● 练习要求
1) 所附影评中有一位评论者认为该片甚至超过了哪部电影?
2) 请将所附影评中从“摄影机不仅是视觉器官的延展,更是暴力与性”到“moving camera, 当摄影机成为了他的阳具,他的生命便成为了一场巨大的观察。”的这一段原样抄下。
3) 把所附影评中的“唯一的错是生不逢时,当时保守的英国人无法接受,甚至影响到了导演和男主的生涯。”这句话译成英文。

### 所附影评 ###

摄影机不仅是视觉器官的延展,更是暴力与性意识的外化,通过精神分析,我们可以发现它在影片中如何从观看—被观看的权力话语转化为菲勒斯的替代物,每个摄影师都会有暗色的密室,那里是无意识中最为淫秽的Obsession之入口。开场长镜,通过机械之眼展现的“第一人称”,它试图模仿粗糙的偷拍影像,正如同摄影机模仿了眼睛的观看;但是,在那条黑暗的街上永远我们无法看到任何属于摄影的东西,制片厂黄金时代的棚拍总是带有近乎表现主义的精致,如同取景器的黑色十字准线注定了它无法变成肉身器官。另一方面,《偷》展现了一种超前的网络意识,“第一人称”与“偷窥视角”如今已然近乎成为了网络空间中电子游戏与色情录像的标配,当我们尝试去“构建”临场感,模拟“偷窥”时,实际上恰好证明了色情或我们至少有一方不在场。
超越时代的伟大作品,对恐惧和欲望的具象化展现极其深刻,个人认为甚至超过《惊魂记》。唯一的错是生不逢时,当时保守的英国人无法接受,甚至影响到了导演和男主的生涯。A man with a moving camera, 当摄影机成为了他的阳具,他的生命便成为了一场巨大的观察。
【2021.3.6.美琪 2K修复版重温】一部曾被严重低估的经典。①关于看与被看、窥视癖、施虐癖与电影机制的杰作,不断在银幕内外构成多重窥视(窥视的套层),又是首部频繁运用主观镜头呈现杀手视角的电影,逼迫观众反思自身的窥淫心理,导演自己出演父亲、让儿子出演童年马克亦透现出自我揭露的勇气。②对后世各种杀人狂电影及反思探讨暴力影像的佳片(如[死亡论文])影响深远,摄影机成为攻击性武器,对小马克的持续拍摄袭击与狗仔队无孔不入杀死私人个体的行为异曲同工,也是技术理性威压的极端。③首部彩色杀人狂电影,既有表现主义明暗光影,又有成为母题的鲜艳色彩轮换,一如摄影棚彩灯、片中片里的多彩箱子、女主更换的衣服与暗房内的红蓝对峙。④对表演(虚假与真实)的探讨是另一元电影维度。⑤摄影机成为性器、情人与衣服。(9.0/10)

### 所给数据 ###

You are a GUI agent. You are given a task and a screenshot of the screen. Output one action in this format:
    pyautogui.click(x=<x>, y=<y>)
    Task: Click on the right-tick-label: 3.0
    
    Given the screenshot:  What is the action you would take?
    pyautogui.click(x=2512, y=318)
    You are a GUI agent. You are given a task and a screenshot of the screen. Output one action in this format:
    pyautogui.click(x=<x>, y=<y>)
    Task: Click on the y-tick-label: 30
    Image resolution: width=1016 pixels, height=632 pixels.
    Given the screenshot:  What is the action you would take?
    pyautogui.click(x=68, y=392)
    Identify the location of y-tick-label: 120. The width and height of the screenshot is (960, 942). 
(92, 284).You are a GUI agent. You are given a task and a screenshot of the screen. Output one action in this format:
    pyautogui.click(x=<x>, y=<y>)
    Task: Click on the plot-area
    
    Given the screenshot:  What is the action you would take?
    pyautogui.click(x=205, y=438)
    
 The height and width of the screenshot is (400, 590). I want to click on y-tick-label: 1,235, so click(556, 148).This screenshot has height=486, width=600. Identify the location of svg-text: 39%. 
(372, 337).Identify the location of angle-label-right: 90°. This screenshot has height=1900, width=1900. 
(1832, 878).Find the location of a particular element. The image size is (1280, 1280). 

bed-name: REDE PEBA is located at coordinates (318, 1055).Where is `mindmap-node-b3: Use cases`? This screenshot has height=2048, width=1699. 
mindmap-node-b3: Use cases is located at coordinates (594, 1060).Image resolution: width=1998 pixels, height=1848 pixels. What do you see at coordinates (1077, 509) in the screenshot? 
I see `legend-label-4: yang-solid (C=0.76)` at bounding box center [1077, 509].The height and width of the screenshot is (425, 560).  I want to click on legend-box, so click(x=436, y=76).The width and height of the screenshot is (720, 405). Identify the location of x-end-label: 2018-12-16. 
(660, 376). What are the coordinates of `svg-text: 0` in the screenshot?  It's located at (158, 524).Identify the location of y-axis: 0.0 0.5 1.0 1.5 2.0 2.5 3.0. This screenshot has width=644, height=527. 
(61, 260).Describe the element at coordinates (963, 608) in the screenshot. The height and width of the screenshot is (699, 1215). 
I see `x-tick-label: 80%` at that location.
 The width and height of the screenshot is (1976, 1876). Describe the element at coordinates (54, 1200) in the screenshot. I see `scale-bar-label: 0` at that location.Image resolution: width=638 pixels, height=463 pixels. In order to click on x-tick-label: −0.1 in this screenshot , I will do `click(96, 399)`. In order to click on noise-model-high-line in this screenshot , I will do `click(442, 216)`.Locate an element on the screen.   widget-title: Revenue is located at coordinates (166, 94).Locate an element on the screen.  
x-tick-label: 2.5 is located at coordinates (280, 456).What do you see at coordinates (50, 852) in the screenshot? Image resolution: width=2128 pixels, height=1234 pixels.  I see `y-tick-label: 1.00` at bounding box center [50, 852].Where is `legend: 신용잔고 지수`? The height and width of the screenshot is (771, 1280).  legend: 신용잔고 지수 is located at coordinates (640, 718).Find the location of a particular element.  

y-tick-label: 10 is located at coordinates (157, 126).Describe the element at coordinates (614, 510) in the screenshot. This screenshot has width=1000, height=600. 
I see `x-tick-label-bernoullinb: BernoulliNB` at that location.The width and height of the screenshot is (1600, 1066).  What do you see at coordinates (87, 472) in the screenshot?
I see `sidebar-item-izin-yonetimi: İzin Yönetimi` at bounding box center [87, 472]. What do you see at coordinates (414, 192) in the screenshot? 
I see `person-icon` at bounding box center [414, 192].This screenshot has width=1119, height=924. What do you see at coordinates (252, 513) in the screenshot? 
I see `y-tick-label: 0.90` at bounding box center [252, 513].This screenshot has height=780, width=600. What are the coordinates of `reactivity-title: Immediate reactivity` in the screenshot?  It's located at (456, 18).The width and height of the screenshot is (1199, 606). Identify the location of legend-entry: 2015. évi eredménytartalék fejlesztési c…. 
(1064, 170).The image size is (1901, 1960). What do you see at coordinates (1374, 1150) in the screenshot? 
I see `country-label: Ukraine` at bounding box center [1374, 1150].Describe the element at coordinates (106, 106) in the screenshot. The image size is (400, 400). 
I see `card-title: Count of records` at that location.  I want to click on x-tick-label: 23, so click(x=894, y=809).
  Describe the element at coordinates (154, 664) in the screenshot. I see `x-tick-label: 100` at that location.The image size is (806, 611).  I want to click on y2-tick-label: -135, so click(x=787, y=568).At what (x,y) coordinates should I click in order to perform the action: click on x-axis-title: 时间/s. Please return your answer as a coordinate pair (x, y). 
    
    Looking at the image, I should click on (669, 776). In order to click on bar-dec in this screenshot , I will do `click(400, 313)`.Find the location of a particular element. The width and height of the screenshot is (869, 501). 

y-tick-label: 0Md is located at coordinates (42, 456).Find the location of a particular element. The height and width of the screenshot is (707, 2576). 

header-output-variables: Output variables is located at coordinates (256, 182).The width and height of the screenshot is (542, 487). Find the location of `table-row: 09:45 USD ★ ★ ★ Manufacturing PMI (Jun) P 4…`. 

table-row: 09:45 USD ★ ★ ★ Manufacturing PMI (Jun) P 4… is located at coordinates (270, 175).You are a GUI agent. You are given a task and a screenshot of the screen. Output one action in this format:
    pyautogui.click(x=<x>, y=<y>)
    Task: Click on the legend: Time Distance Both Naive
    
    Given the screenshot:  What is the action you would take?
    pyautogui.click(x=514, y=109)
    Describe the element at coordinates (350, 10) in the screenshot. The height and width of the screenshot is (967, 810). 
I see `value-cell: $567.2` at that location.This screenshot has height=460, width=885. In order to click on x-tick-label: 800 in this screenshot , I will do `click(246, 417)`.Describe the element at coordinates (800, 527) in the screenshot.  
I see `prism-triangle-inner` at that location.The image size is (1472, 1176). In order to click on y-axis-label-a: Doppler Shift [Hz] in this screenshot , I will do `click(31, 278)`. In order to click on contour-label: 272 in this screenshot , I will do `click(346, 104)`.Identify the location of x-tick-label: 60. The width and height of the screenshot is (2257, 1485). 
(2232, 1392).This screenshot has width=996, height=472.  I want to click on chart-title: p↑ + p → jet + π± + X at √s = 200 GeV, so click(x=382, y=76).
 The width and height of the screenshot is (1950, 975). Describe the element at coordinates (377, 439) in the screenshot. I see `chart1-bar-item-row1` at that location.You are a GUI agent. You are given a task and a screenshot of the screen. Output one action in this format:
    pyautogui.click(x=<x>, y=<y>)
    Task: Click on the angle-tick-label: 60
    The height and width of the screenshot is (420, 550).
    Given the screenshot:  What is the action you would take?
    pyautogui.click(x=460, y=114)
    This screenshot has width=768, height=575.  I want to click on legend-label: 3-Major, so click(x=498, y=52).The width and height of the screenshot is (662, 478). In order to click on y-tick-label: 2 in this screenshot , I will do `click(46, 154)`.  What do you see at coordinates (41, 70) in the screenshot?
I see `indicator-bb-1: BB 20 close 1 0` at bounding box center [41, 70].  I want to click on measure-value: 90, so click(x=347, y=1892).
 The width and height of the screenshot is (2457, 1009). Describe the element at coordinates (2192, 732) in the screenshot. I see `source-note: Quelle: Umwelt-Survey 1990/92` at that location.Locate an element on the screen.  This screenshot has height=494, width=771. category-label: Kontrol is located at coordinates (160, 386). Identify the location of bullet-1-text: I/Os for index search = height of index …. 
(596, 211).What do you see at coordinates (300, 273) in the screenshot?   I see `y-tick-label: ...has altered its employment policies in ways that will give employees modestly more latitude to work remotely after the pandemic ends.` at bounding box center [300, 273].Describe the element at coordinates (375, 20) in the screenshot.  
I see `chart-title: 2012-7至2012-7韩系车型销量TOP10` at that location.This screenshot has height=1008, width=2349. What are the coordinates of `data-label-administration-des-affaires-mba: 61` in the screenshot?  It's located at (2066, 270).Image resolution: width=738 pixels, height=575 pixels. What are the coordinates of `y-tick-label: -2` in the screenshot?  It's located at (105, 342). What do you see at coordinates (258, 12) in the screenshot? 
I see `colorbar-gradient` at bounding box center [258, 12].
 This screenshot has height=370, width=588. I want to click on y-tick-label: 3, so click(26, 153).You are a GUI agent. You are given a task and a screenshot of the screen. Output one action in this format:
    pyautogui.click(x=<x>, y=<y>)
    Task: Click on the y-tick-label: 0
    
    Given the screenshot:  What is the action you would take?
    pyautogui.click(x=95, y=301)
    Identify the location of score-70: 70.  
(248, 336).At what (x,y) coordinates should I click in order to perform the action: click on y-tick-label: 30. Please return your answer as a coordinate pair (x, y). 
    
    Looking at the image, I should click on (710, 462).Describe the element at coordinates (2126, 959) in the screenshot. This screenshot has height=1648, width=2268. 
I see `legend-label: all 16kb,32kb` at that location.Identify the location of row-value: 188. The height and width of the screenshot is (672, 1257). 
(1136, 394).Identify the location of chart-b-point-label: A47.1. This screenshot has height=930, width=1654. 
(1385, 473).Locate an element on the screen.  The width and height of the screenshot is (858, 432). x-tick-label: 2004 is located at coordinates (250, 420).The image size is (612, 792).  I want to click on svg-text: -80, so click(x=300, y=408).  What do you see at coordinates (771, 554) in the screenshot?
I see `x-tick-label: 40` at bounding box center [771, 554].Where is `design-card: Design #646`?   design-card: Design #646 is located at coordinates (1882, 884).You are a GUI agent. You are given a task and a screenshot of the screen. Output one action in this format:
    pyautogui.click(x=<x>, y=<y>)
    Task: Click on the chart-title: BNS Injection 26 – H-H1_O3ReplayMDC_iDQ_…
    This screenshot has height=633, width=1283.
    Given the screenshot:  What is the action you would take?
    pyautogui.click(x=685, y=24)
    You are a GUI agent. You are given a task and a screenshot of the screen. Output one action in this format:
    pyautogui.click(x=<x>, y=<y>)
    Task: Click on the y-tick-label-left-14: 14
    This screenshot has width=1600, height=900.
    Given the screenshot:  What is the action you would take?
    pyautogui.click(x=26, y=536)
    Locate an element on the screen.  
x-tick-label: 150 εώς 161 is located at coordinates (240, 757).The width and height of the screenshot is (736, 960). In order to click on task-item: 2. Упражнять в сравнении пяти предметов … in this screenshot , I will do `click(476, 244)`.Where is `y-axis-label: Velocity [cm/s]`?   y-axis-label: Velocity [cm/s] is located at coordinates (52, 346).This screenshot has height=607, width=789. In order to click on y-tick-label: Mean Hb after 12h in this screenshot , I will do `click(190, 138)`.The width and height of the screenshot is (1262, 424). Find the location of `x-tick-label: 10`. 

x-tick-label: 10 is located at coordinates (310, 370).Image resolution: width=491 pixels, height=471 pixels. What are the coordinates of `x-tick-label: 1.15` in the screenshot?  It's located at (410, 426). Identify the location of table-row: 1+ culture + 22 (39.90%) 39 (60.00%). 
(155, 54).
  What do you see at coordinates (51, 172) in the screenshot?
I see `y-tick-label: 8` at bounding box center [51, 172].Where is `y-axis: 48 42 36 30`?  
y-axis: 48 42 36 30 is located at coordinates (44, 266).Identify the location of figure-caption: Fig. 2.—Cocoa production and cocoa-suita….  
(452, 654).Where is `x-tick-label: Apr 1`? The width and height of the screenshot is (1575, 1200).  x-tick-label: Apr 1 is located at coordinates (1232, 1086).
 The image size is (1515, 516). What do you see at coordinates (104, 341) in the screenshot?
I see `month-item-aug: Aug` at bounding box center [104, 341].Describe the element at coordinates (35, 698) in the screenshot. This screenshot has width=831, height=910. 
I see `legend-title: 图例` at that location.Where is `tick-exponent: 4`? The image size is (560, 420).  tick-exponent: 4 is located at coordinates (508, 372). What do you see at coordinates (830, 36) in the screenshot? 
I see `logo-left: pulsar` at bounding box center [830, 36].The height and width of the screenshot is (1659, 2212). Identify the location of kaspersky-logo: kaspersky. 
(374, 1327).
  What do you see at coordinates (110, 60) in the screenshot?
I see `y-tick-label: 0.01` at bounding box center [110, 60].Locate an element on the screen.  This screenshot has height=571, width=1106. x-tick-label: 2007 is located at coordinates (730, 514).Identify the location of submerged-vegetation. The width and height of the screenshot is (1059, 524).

###

● 参考答案
1) 《惊魂记》

2)
摄影机不仅是视觉器官的延展,更是暴力与性意识的外化,通过精神分析,我们可以发现它在影片中如何从观看—被观看的权力话语转化为菲勒斯的替代物,每个摄影师都会有暗色的密室,那里是无意识中最为淫秽的Obsession之入口。开场长镜,通过机械之眼展现的“第一人称”,它试图模仿粗糙的偷拍影像,正如同摄影机模仿了眼睛的观看;但是,在那条黑暗的街上永远我们无法看到任何属于摄影的东西,制片厂黄金时代的棚拍总是带有近乎表现主义的精致,如同取景器的黑色十字准线注定了它无法变成肉身器官。另一方面,《偷》展现了一种超前的网络意识,“第一人称”与“偷窥视角”如今已然近乎成为了网络空间中电子游戏与色情录像的标配,当我们尝试去“构建”临场感,模拟“偷窥”时,实际上恰好证明了色情或我们至少有一方不在场。
超越时代的伟大作品,对恐惧和欲望的具象化展现极其深刻,个人认为甚至超过《惊魂记》。唯一的错是生不逢时,当时保守的英国人无法接受,甚至影响到了导演和男主的生涯。A man with a moving camera, 当摄影机成为了他的阳具,他的生命便成为了一场巨大的观察。

3) Its only fault was being born at the wrong time: the conservative British public of the day could not accept it, and it even affected the careers of the director and the lead actor.